Sciencemadness Discussion Board

Antimony trioxide toxicity?

CyrusGrey - 17-3-2008 at 20:53

I was working on making antimony trioxide tonight from stibnite + H2O2. After the peroxide had turned the stibnite into a white fluffy solid, I started to boil it down. I had put a coffee filter over the mixture to prevent splattering. I had nearly boiled it down and the filter paper had small splatters of the mixture on it, and then the filter paper spontaniously started smouldering. I guess this was from the peroxide. The portion of paper that burned had probably about 200-500mg of antimony trioxide that went up as black smoke. I didn't inhale it directly, but I'm worried that I might have been exposed to some of the fumes.

How toxic is antimony trioxide? I read that its comparable to arsenic, but I have no experience with arsenic. I felt a little light headed immediatly after, but that passed shortly after that (It has been about an hour, I had a thorough shower immediatly after the experiment). Think my brief symptom was serious or only one of my hypochondriacal dillusions?

not_important - 17-3-2008 at 22:40

Psychosomatic, sounds like adrenalin OD. Antimony is considered to have high toxicity, the definition of that term is here:

http://www.epa.gov/ttn/atw/hlthef/hapintro.html#5a

Remember the difference between acute and chronic exposure. Acute poisoning is rare, and the signs are fairly non-characteristic (vomiting, abdominal pain, irritation of the mucous membranes, diarrhea, cardiac irregularities).
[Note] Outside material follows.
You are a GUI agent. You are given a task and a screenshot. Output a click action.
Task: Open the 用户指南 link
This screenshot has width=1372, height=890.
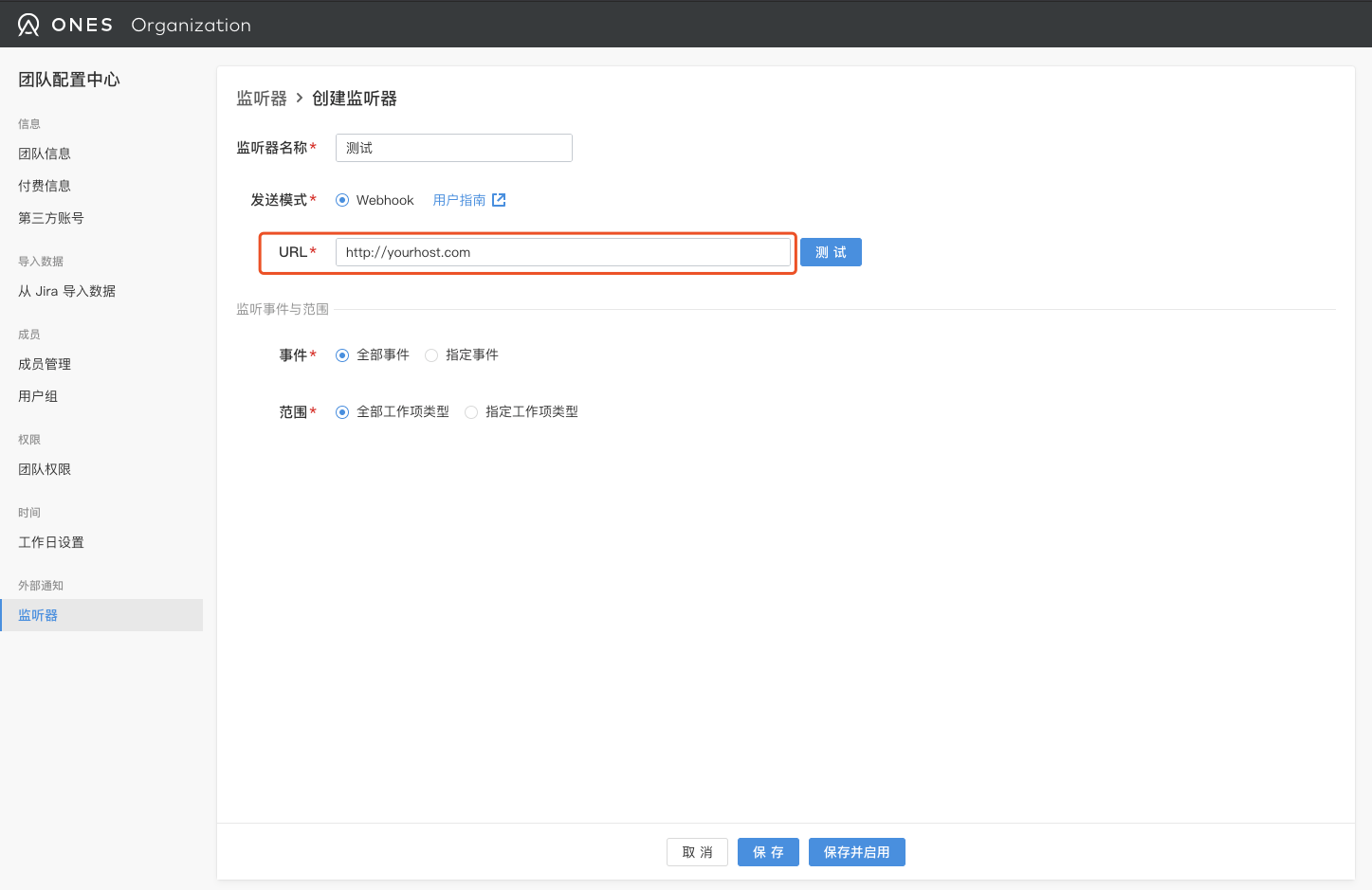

http://www.epa.gov/ttn/atw/hlthef/antimony.html

CyrusGrey - 18-3-2008 at 09:16

Thanks Not_important. Its the next day and I have no additional symptoms. I think your right about it just being my imagination.

unionised - 18-3-2008 at 11:51

"antimony trioxide that went up as black smoke" Sb2O3 is white isn't it? so presumable most of the smoke was soot.